On Thursday night, many residents voiced concern over Pine Street’s published admission criteria that indicated level one sex offenders would be eligible for housing at Engine 6, though level two and three offenders would not be.
On Friday, Pine Street’s director of permanent housing, Ralph Hughes, said that in response to those fears, the criteria will change: now, anyone with a conviction for any sexual offense at any point in their life, he said, would be ineligible for housing at Engine 6.
Anyone who has been convicted of murder or manslaughter would also be denied a spot, he said.
“Basically these are people who are trying to get their lives back together,” Pine Street Inn spokeswoman Barbara Trevisan said in an interview Thursday. “For the most part, our tenants do very, very well. A lot of them work, some of them volunteer. They just sort of blend into the neighborhood.”
Pine Street, she said, has about 800 formerly homeless clients living in housing in Boston and Brookline. It is not uncommon, she said, for neighborhood residents to be wary of the newcomers at first.
“There’s an initial fear of what are these folks going to be like?” she said. “But I would say in almost every case, people keep to themselves, some people go out and garden, some do volunteer work. We have one fellow who works at polling places.”
When there are problems, she said, they are typically minor, such as residents getting into a disagreement, or someone being loud. According to Pine Street’s statistics, 90 percent of people entering permanent housing remain there for at least a year. About a third of all tenants are women, and the average age is 53.
According to city officials, Newton already has 57 units of permanent supportive housing, including 28 units for single men at the West Suburban YMCA. Police Lieutenant Bruce Apotheker said the city does not have a problem with repeat calls to any of those units.
Still, residents at the meeting said that allowing a group of chronically homeless people, mostly male, who could suffer from mental illness or drug addiction to live in their neighborhood was a terrifying thought.
“My sister operates a small dental practice at the house. The door is open during the day. My daughter lives in the house, she’s young,” said Charlene Zion, who lives on Beacon Street. “I have many concerns about nine chronically homeless individuals living within such a short distance of my home. . . How can I be assured that they will not find an unlocked doctor’s office an attractive area to search for drugs? How can I be assured that my daughter, who comes home late at night from work in our dark driveway, is safe from these individuals?”

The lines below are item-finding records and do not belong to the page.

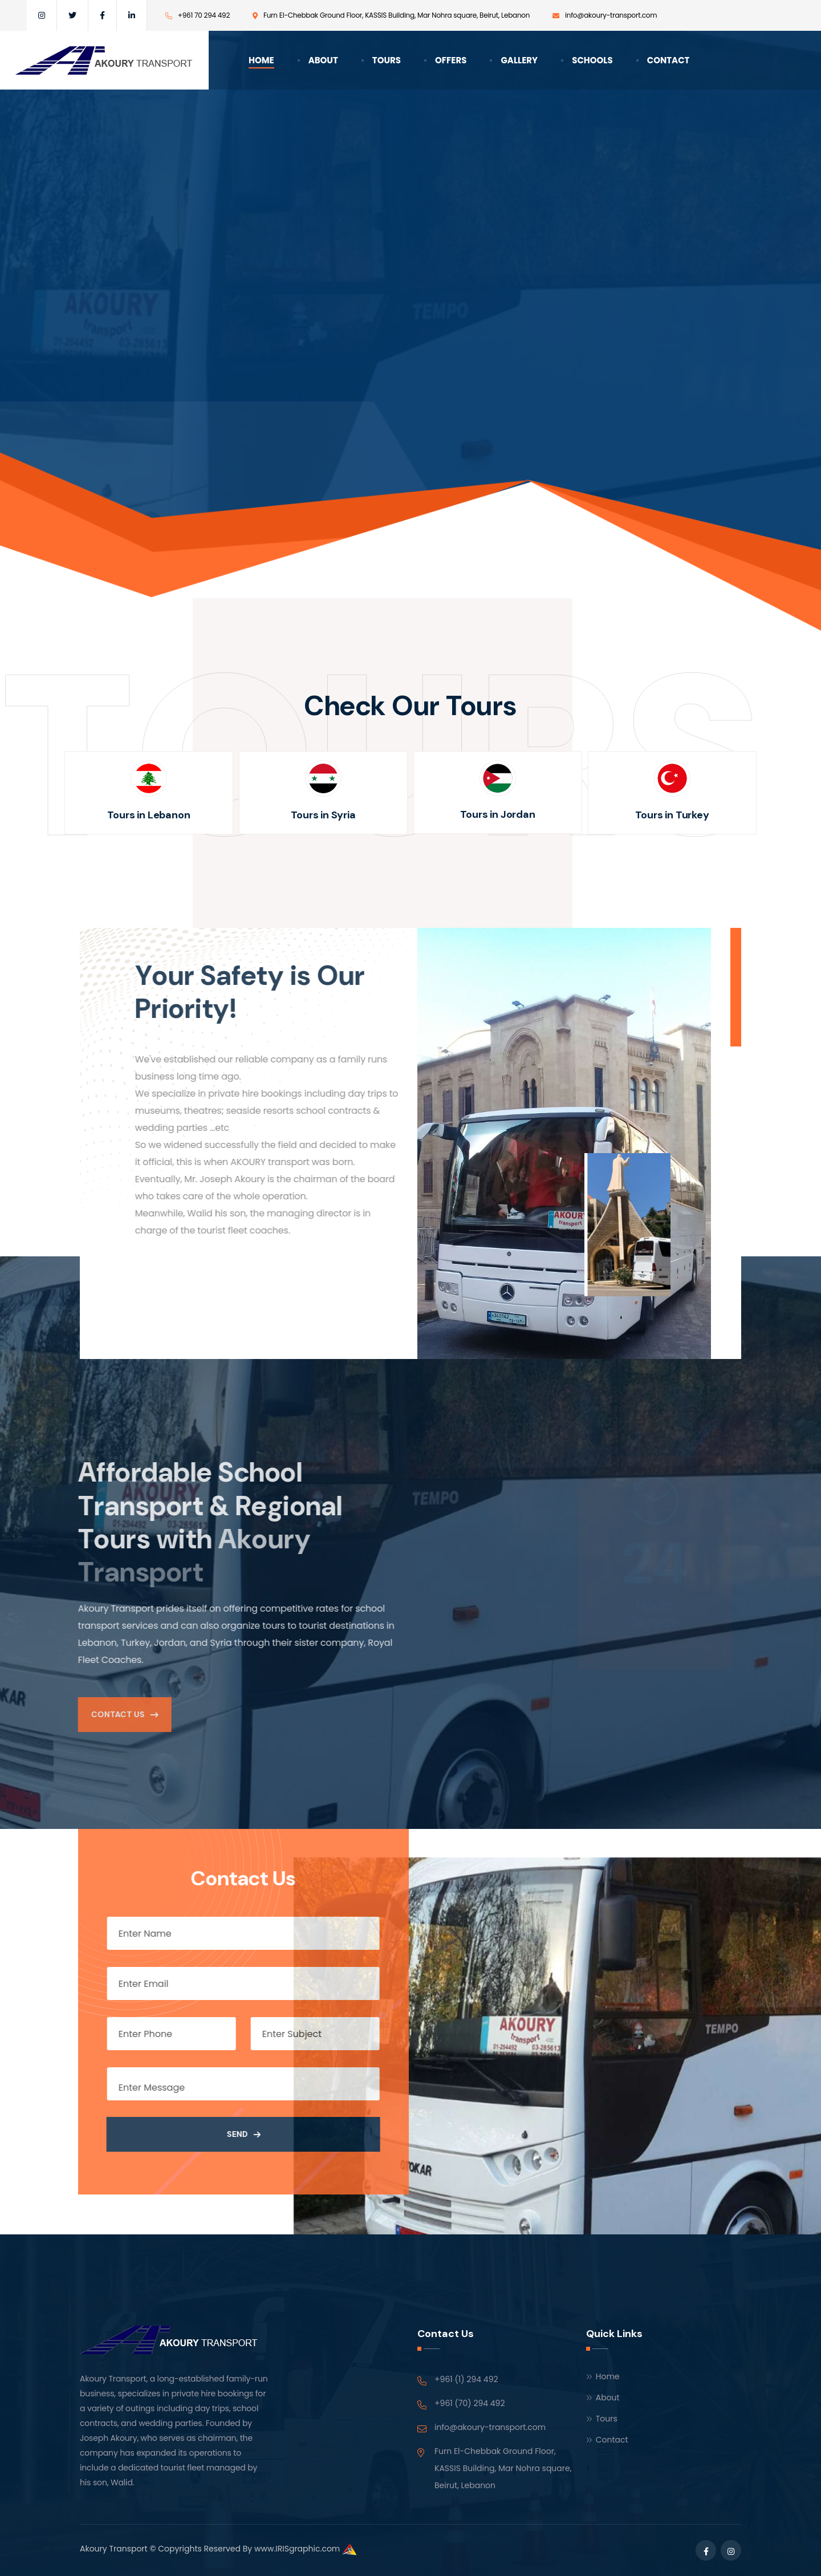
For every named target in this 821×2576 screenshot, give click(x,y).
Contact (668, 60)
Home (261, 60)
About (323, 60)
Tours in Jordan (497, 814)
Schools (592, 60)
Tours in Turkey (672, 815)
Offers (450, 60)
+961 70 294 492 (204, 15)
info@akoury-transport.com (490, 2427)
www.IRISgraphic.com (297, 2548)
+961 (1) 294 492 (466, 2379)
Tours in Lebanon (148, 815)
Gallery (519, 60)
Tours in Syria (323, 815)
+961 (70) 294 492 (469, 2403)
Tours (386, 60)
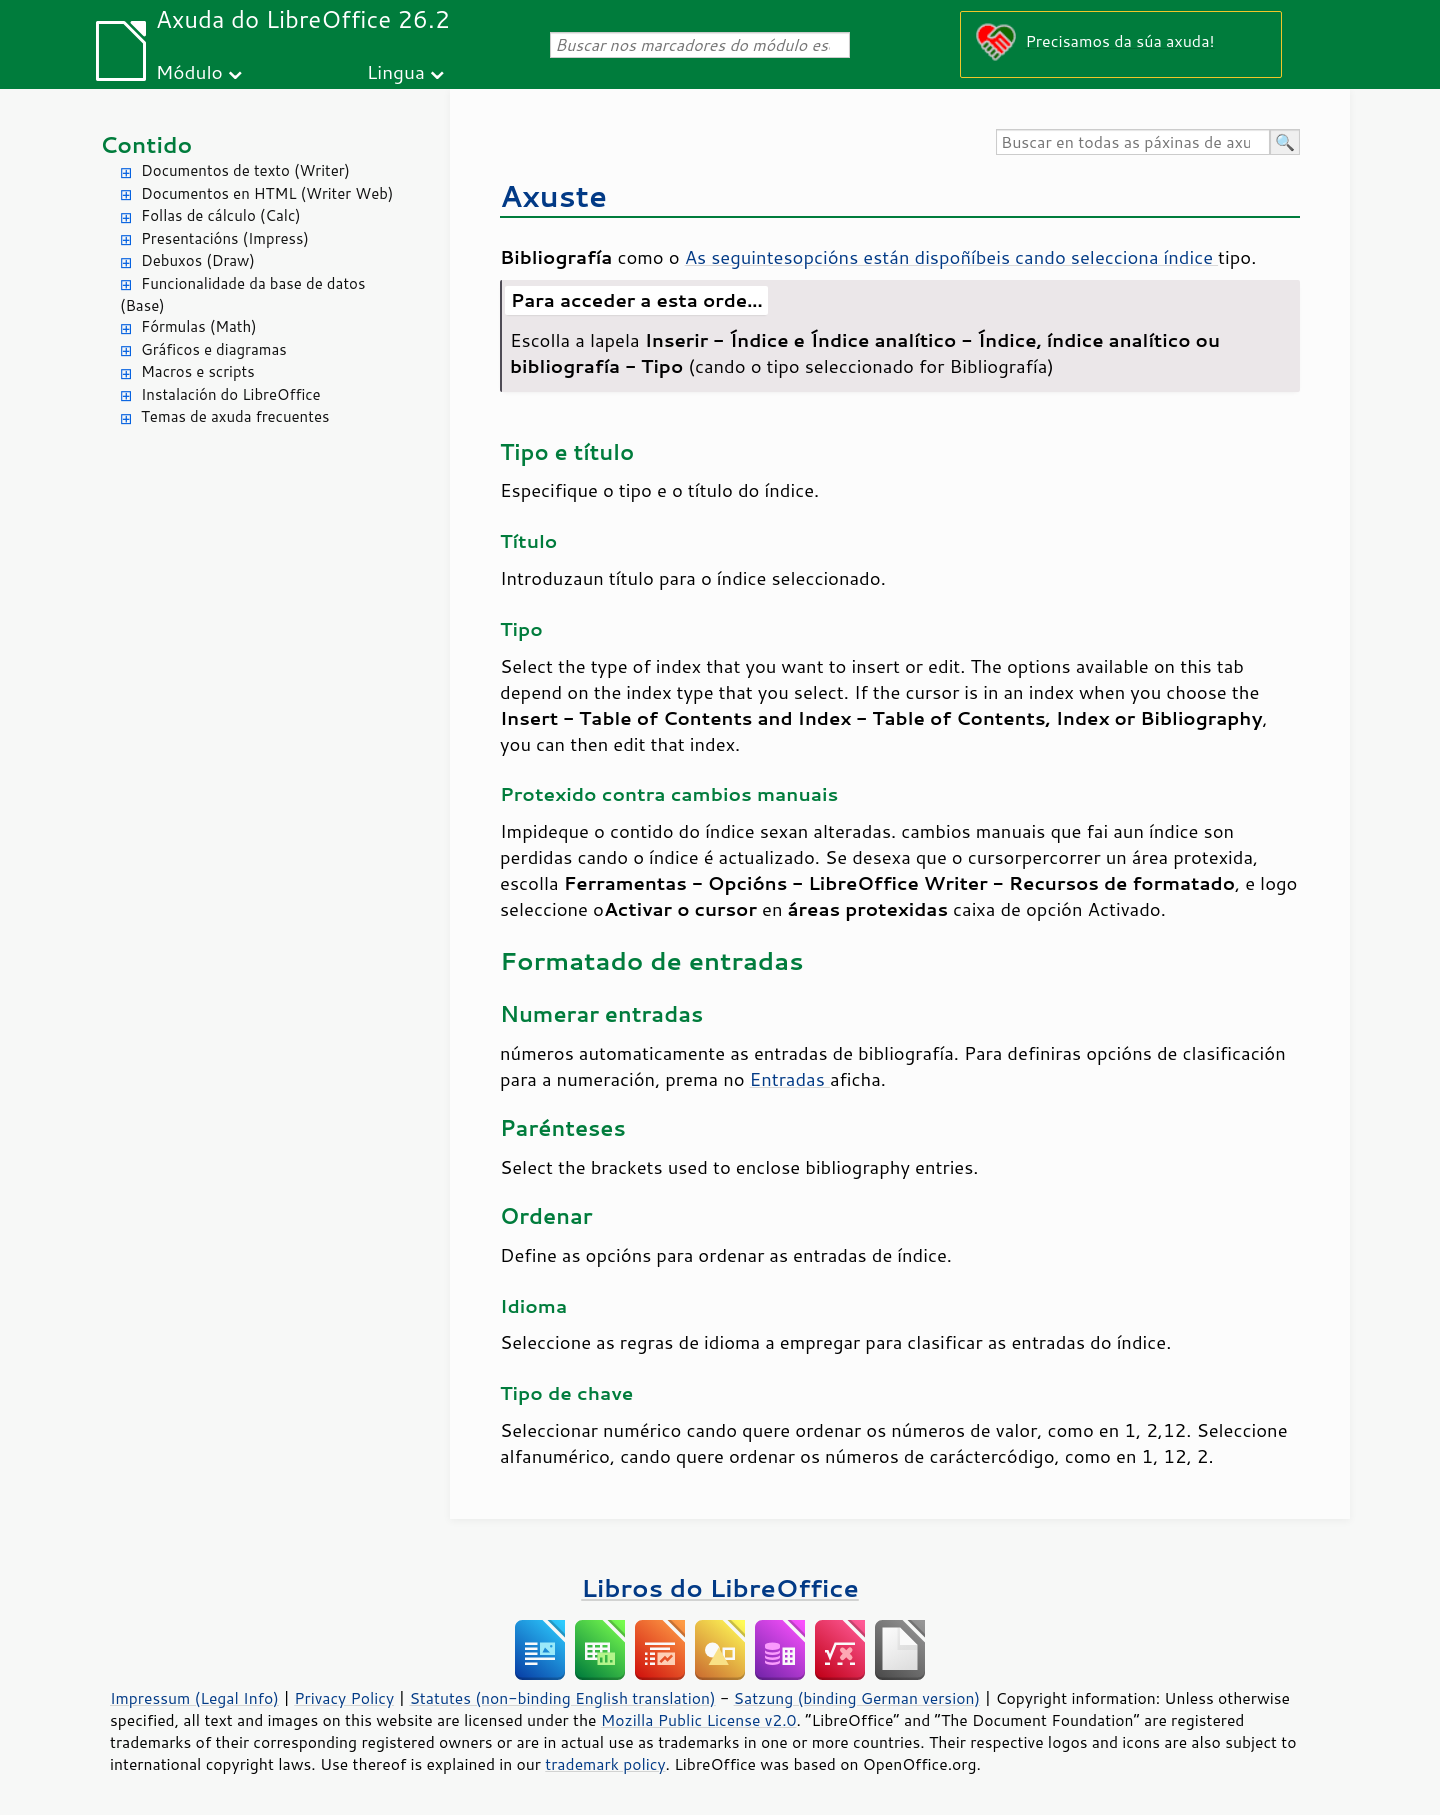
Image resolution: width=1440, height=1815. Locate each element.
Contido (146, 144)
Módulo (189, 71)
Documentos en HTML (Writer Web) (267, 193)
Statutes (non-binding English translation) (562, 1698)
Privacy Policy (344, 1698)
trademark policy (605, 1764)
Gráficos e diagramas (214, 349)
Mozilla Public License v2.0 (699, 1720)
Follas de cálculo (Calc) (221, 215)
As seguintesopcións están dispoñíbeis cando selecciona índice (951, 257)
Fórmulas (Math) (199, 326)
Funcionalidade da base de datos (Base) (242, 295)
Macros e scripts (198, 371)
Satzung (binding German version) (857, 1698)
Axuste (553, 195)
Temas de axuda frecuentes (235, 416)
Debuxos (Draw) (198, 260)
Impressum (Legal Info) (194, 1698)
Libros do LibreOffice (719, 1587)
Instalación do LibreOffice (231, 394)
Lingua (396, 71)
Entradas (790, 1079)
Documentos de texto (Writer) (245, 170)
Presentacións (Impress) (225, 238)
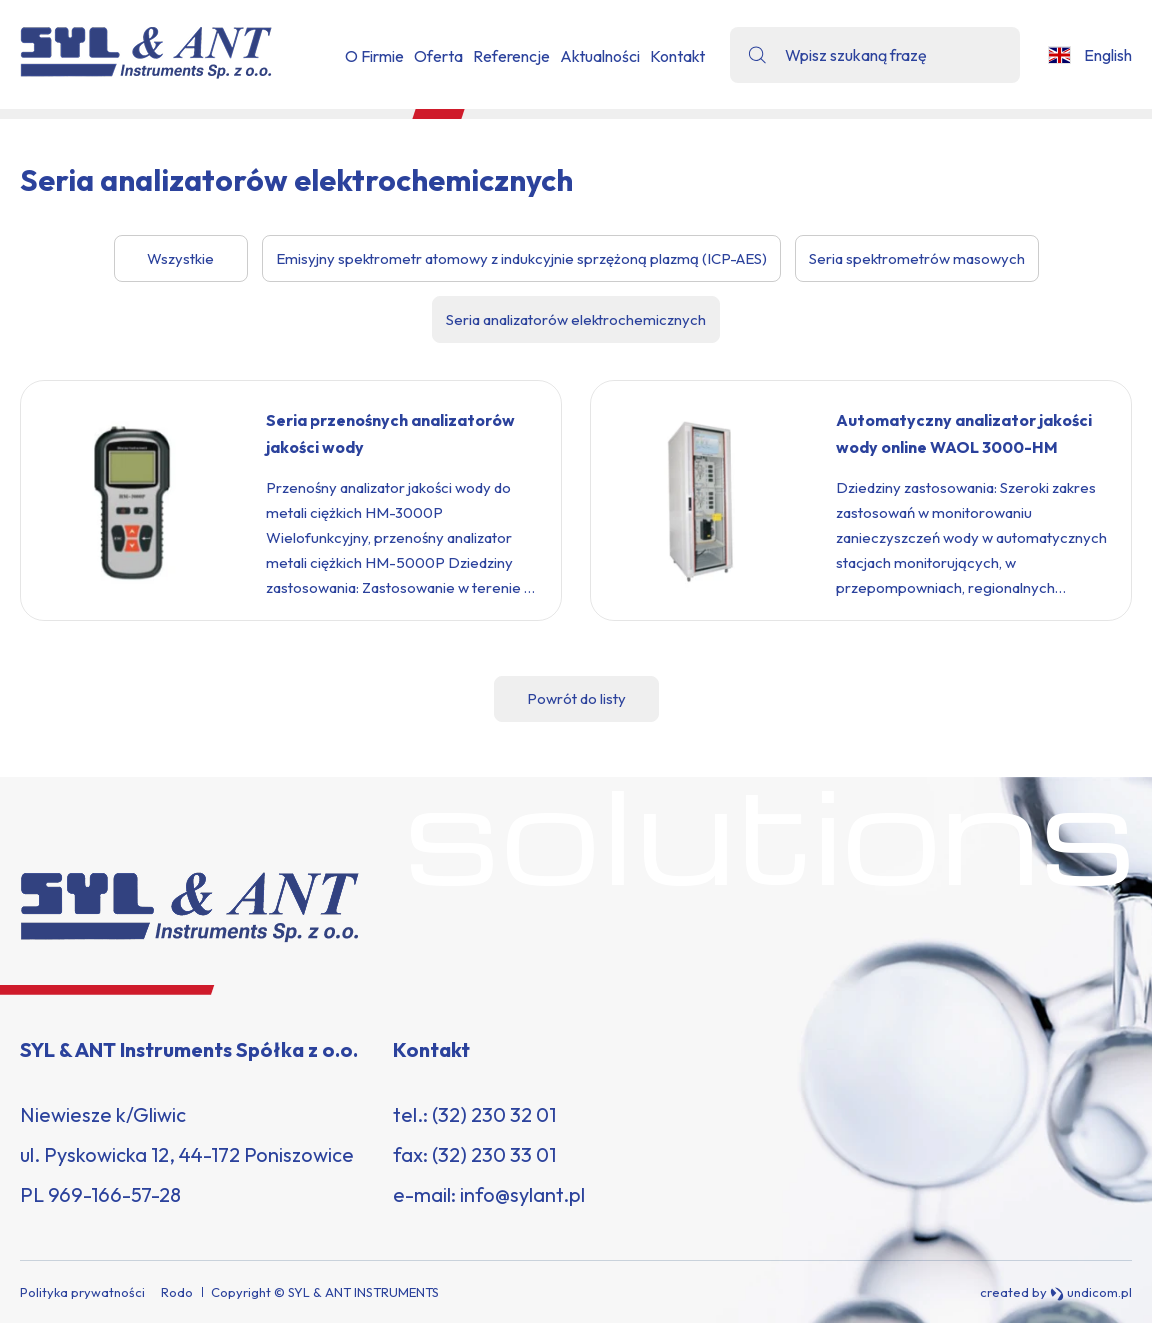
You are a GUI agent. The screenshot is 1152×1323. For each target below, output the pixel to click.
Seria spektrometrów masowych (917, 258)
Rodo (177, 1292)
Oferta (438, 56)
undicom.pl (1091, 1292)
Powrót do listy (576, 698)
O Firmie (374, 56)
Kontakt (677, 56)
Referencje (511, 56)
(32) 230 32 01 (494, 1114)
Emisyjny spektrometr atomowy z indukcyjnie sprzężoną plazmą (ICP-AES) (521, 258)
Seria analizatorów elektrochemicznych (576, 319)
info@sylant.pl (522, 1194)
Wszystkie (180, 258)
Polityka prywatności (82, 1292)
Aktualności (600, 56)
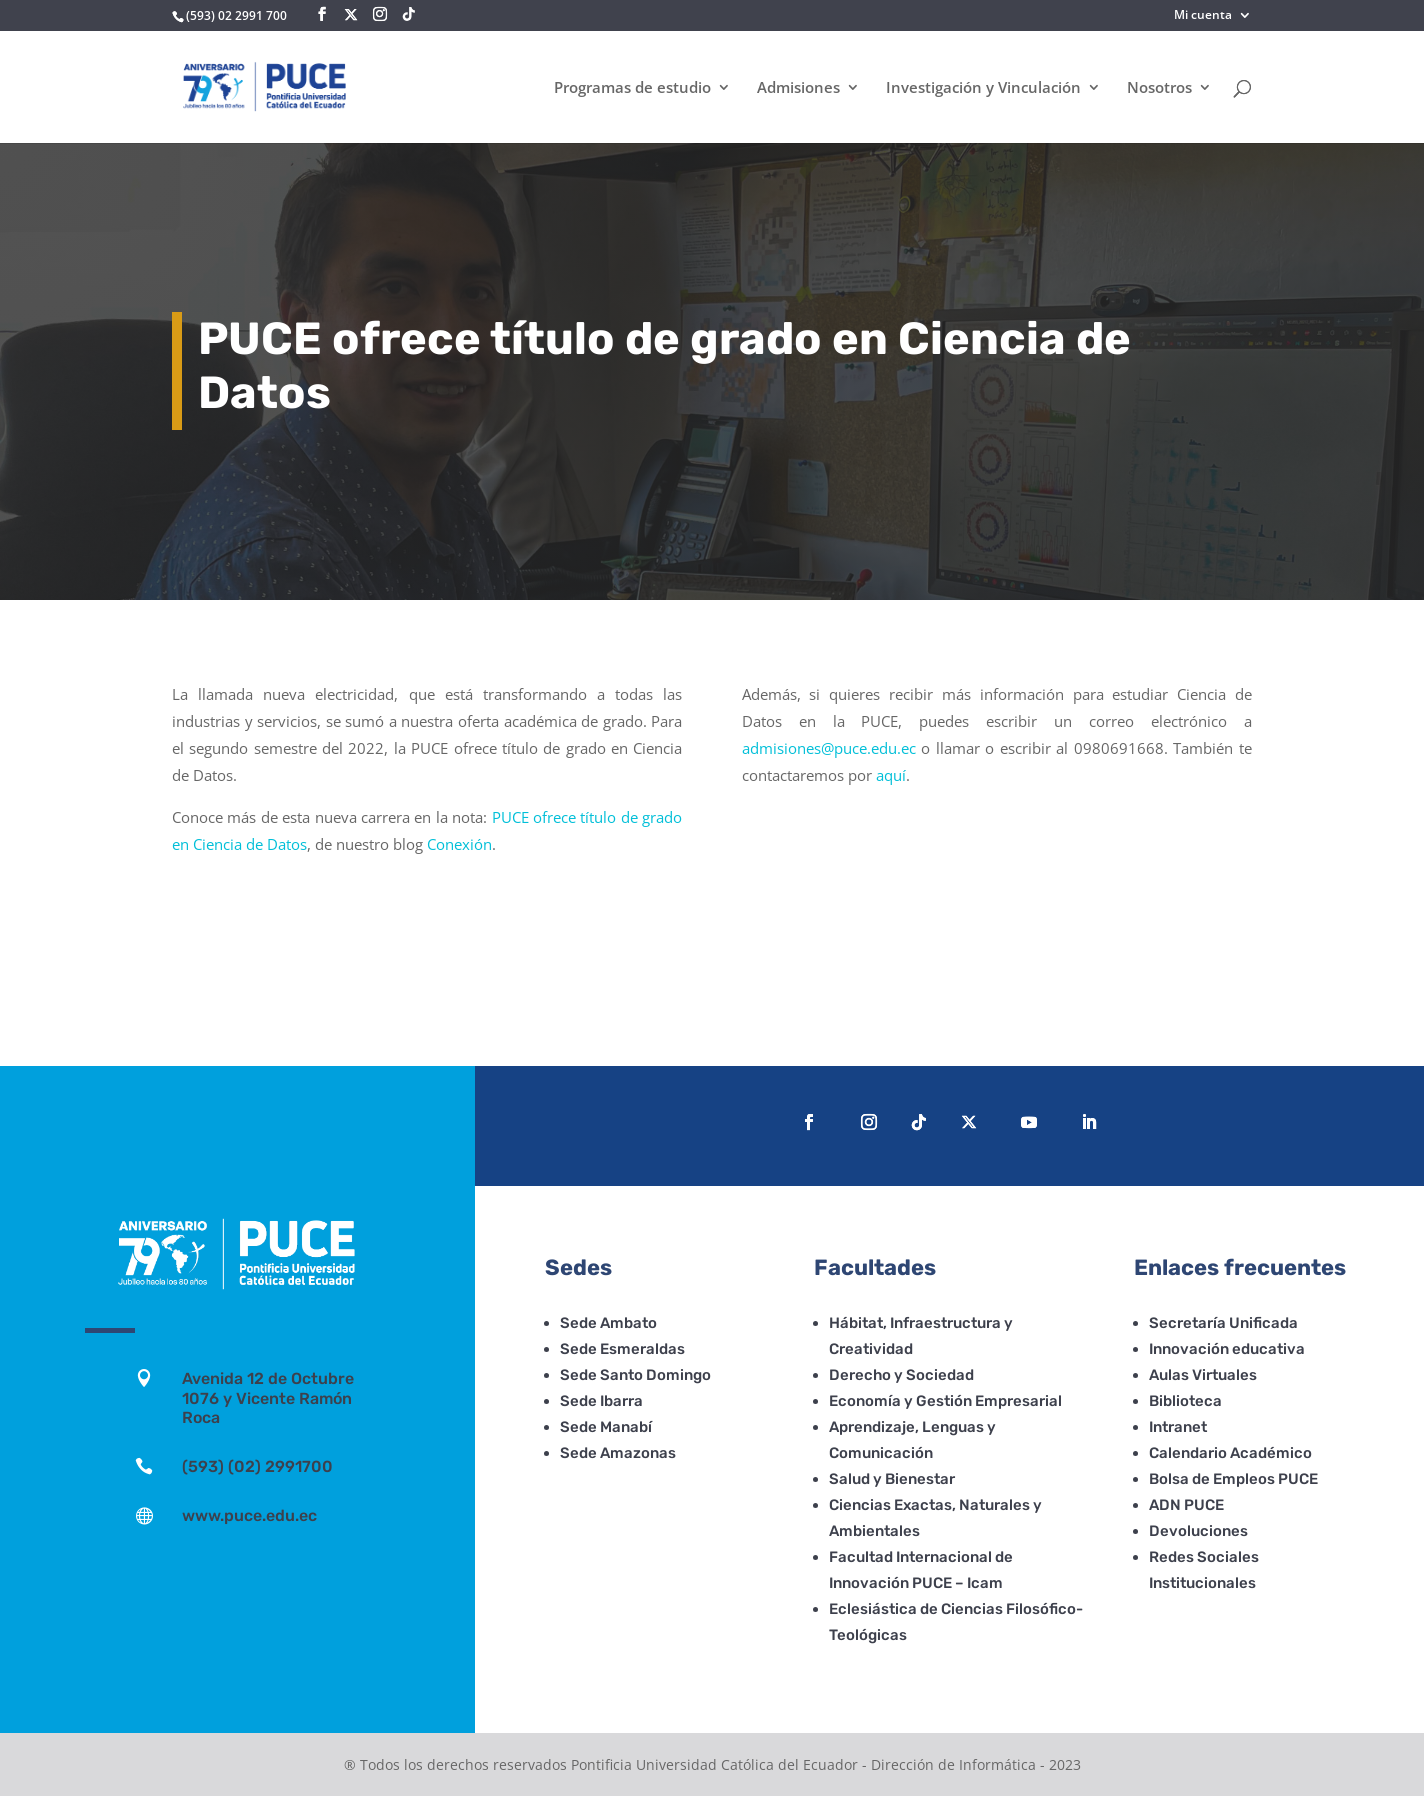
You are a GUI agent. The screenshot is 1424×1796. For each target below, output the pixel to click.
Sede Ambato (608, 1323)
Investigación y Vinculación (983, 88)
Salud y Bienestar (892, 1479)
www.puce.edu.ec (249, 1515)
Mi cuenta (1203, 16)
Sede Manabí (606, 1427)
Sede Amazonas (618, 1453)
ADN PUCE (1186, 1505)
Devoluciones (1198, 1531)
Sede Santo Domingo (635, 1375)
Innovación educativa (1227, 1349)
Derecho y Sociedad (901, 1375)
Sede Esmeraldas (622, 1349)
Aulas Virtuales (1203, 1375)
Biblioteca (1185, 1401)
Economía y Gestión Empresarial (945, 1401)
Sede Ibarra (601, 1401)
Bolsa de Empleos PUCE (1233, 1479)
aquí (891, 775)
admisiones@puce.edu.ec (829, 748)
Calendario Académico (1230, 1453)
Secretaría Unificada (1223, 1323)
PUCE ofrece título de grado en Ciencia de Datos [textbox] (669, 365)
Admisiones (798, 88)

The aldermen moderating the meeting, Deborah Crossley, Brian Yates and John Rice, said they would get answers to residents’ questions from Pine Street. The former fire station is not owned by the city, and the city is not involved in the sale, though project developers have requested city-administered funds in order to move forward.
The Engine 6 development, projected to cost about $3.1 million, would be funded by a mix of private and public money. It has already cleared several hurdles, with the Newton Housing Partnership and the city’s Planning and Development Board both voting to recommend giving it nearly $1.4 million in federal funds managed by the city. The recommendation is to be forwarded to Mayor Setti Warren after a 30-day public comment period that ends July 2.
If Warren approves funding, Metro West plans to purchase the building on Aug. 12. The project would still need a comprehensive permit from the Zoning Board of Appeals to set up the apartments.
Many at the meeting said they had only recently learned of the proposal and felt railroaded; there were calls to kill the project altogether.
“They really would be better served being in area such as, I hate to say this, but in Waltham. Because they would have a streetscape where they can find services. Like coffee, restaurants,” said Leonard Sherman. Waban is a family neighborhood, he said, and Engine 6 could bring crime and lower property values.